◆ Job
Replace "header" with "top bar" in the stretch of data from the line that contains "How do I perform: Expand" through the line that contains "Uncheck Edit permission", and give back only those lines with nothing else changed.

◆ Data to process
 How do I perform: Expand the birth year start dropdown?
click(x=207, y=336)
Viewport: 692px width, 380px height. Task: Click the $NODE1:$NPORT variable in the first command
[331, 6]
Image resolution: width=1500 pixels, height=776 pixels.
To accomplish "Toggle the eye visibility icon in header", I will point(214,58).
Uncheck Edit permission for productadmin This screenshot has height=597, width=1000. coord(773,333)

--

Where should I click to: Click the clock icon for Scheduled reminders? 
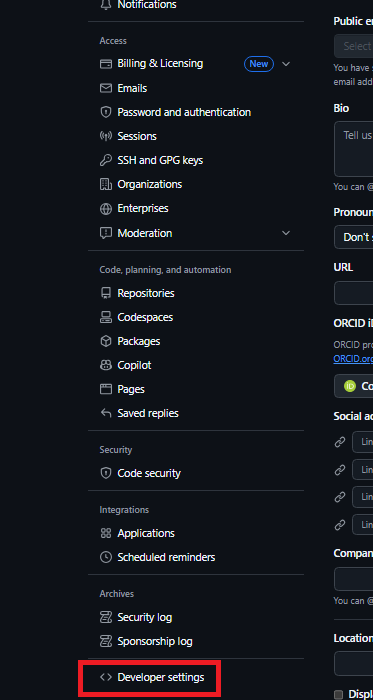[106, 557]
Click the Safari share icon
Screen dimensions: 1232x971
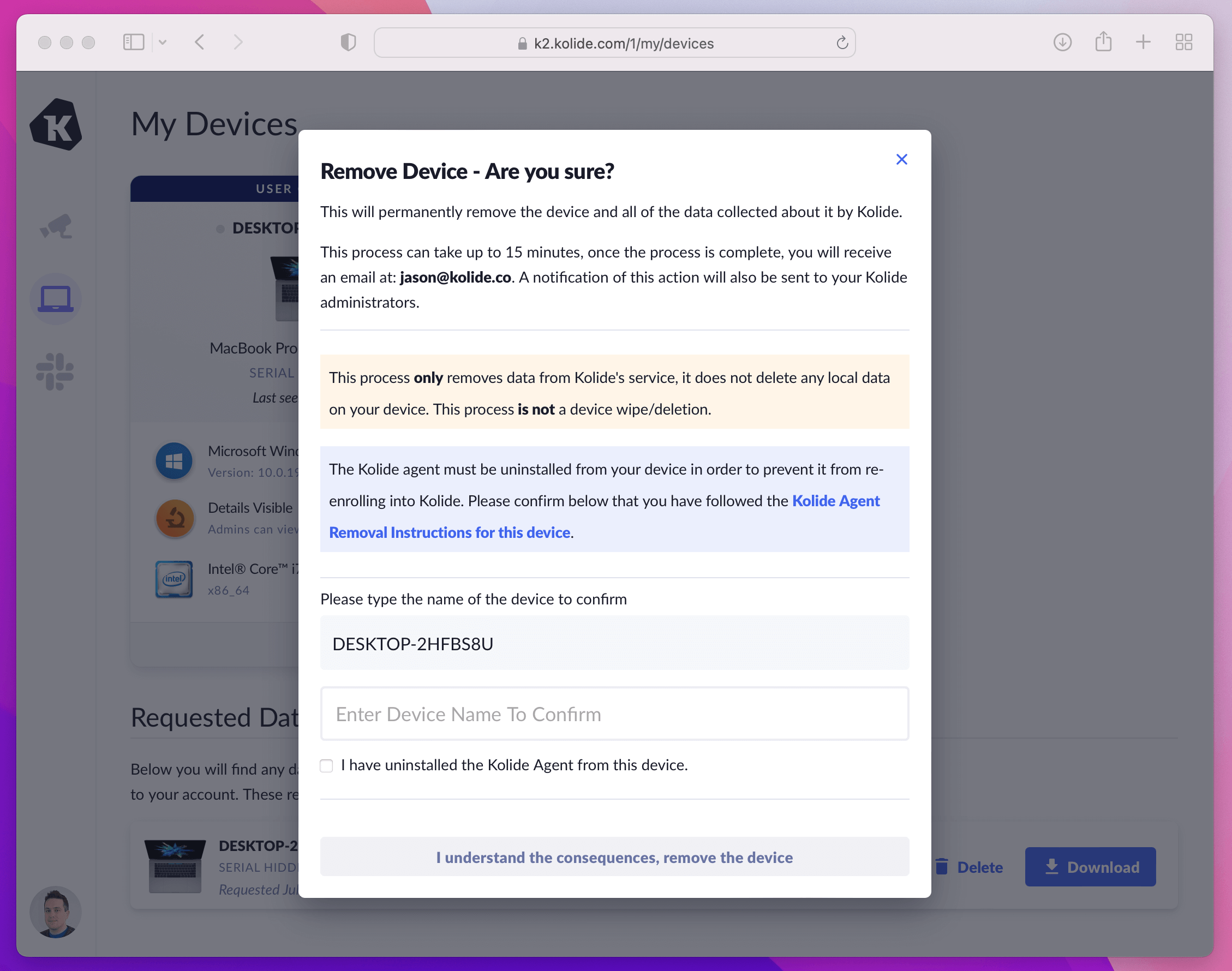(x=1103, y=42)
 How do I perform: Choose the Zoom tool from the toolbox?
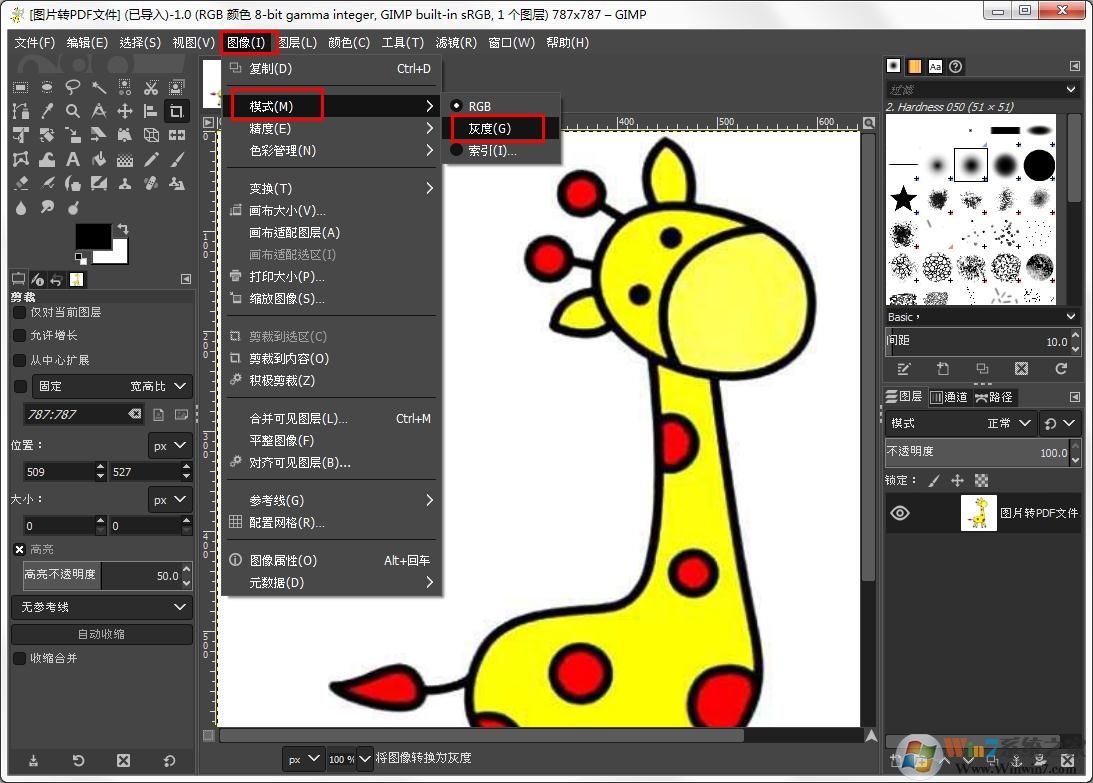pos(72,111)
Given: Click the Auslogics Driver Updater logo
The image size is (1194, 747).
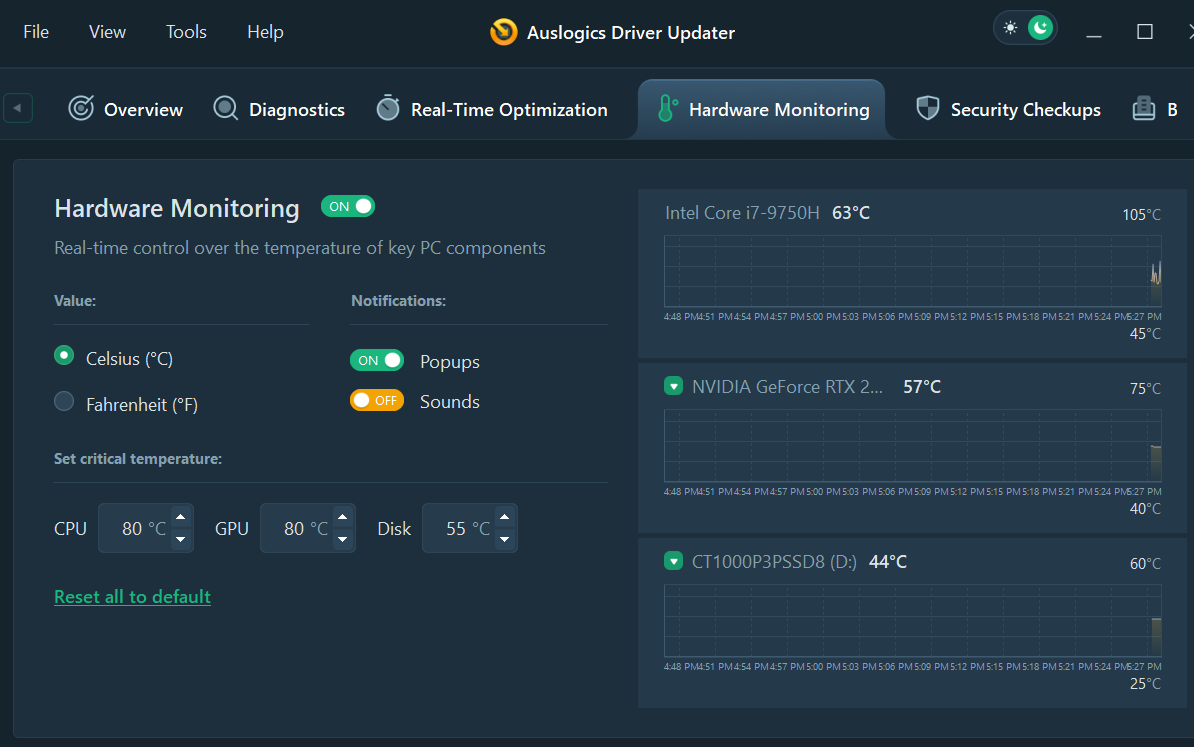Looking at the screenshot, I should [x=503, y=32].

--

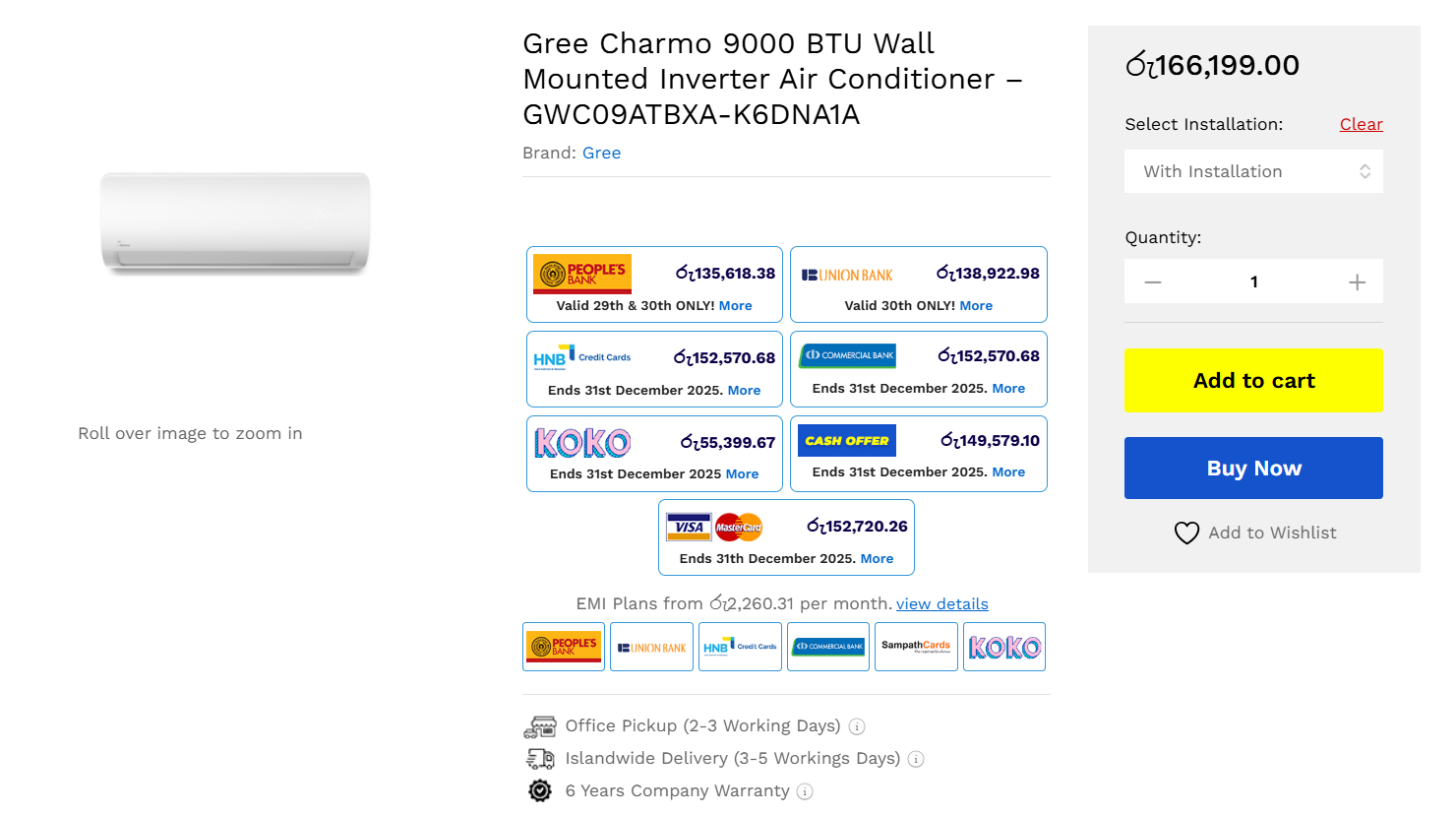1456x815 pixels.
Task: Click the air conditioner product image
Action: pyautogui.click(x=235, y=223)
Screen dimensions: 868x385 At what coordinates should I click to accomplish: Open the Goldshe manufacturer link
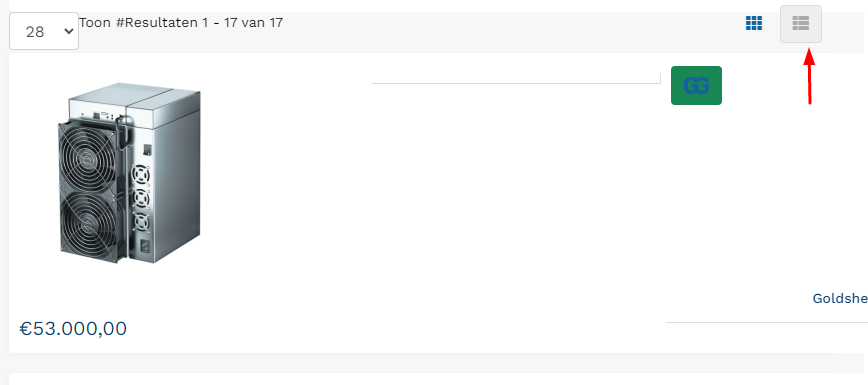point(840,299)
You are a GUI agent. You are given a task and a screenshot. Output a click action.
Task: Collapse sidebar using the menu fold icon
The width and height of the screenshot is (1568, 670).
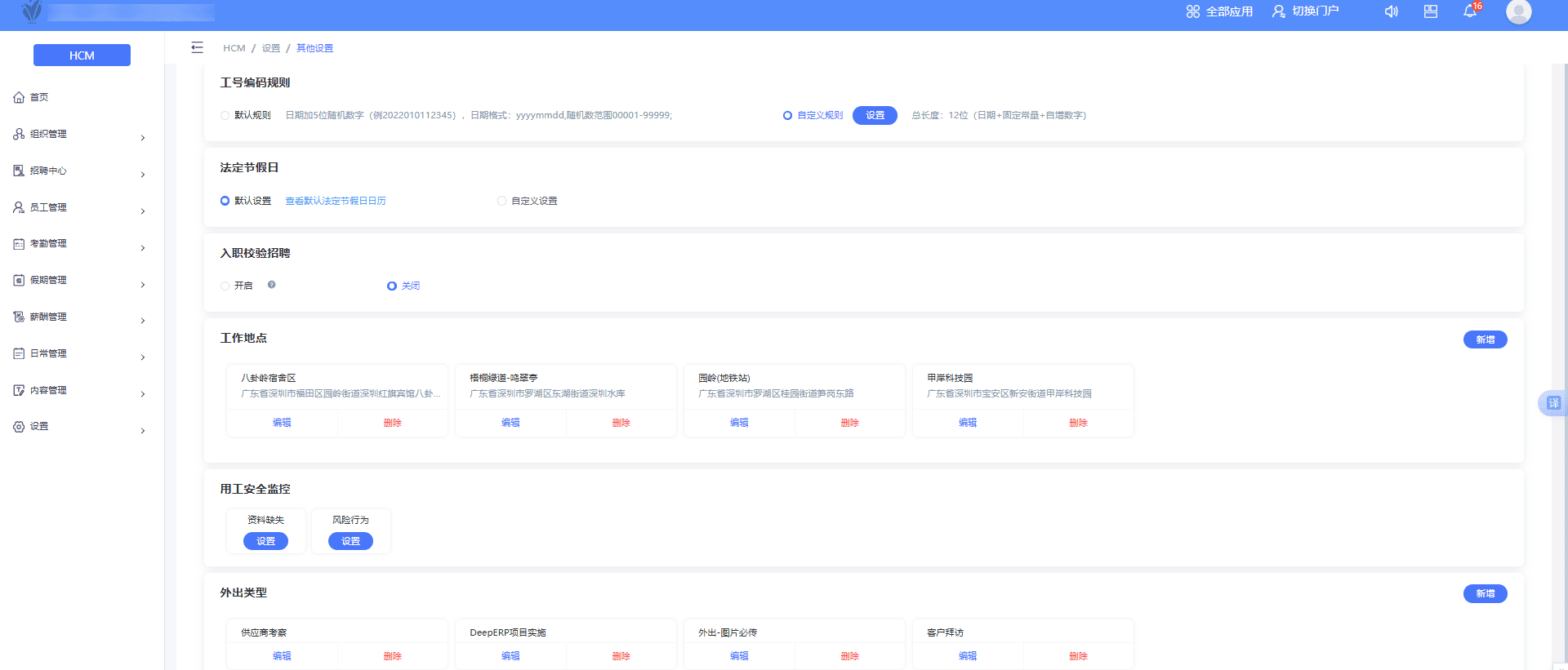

◆ Response to the exercise
 How do I perform: Expand the birth year start dropdown?
click(x=207, y=336)
Viewport: 692px width, 380px height. Task: Click the $NODE1:$NPORT variable in the first command
[331, 6]
Image resolution: width=1500 pixels, height=776 pixels.
To accomplish "Toggle the eye visibility icon in top bar", I will point(214,58).
Uncheck Edit permission for productadmin This screenshot has height=597, width=1000. coord(773,333)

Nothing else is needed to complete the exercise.